Combien coûterait une telle réforme ? C'est son autre avantage : très peu.  

Dans un "pré-rapport", le HCAAM estime que la "Grande Sécu" représenterait 19 milliards d'euros supplémentaires de dépenses actuellement couvertes par les complémentaires. Plus 3 milliards et demi d'euros de contributions en moins de la part de ces mêmes complémentaires. Soient 22,4 milliards d'euros à prendre en charge par les finances publiques, c'est-à-dire par les cotisations des ménages, pour l'assurance santé de base, et pour leur complémentaires.  

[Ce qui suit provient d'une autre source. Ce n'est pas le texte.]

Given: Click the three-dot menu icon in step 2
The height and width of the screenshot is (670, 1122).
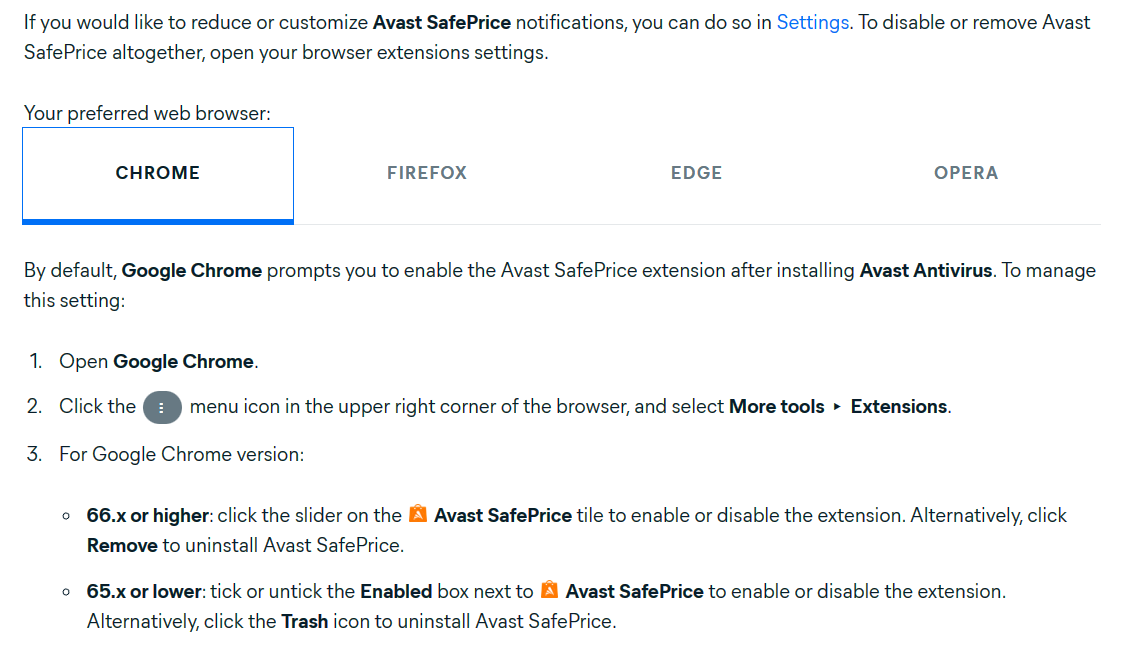Looking at the screenshot, I should pyautogui.click(x=162, y=407).
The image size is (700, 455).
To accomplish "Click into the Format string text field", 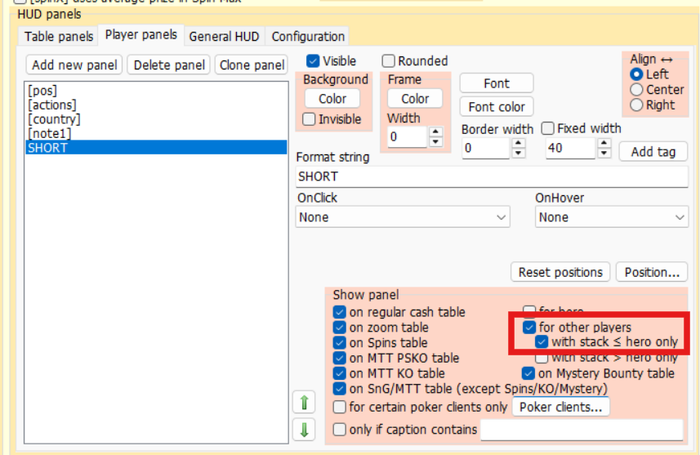I will (490, 176).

Puisque les ménages ne paieraient plus, ou beaucoup moins, de primes pour leur complémentaire, ce gain pourrait être transféré en hausse de CSG par exemple (dont le fruit finance la Sécurité sociale). Idem pour les entreprises, qui n'auraient plus à financer des complémentaires et pourraient transférer ces cotisations à l'Assurance Maladie. Bref, le surcoût est intégralement financé. L'assuré pourrait même y gagner en pouvoir d'achat, ne souscrivant plus à une complémentaire. 

De quoi nourrir un débat riche, et très politique, sur le futur de notre système de santé, dont on parle beaucoup en ce moment, notamment à propos de l'hôpital. Bien que pour l'instant, le sujet n'apparaisse dans presqu'aucun programme de candidat.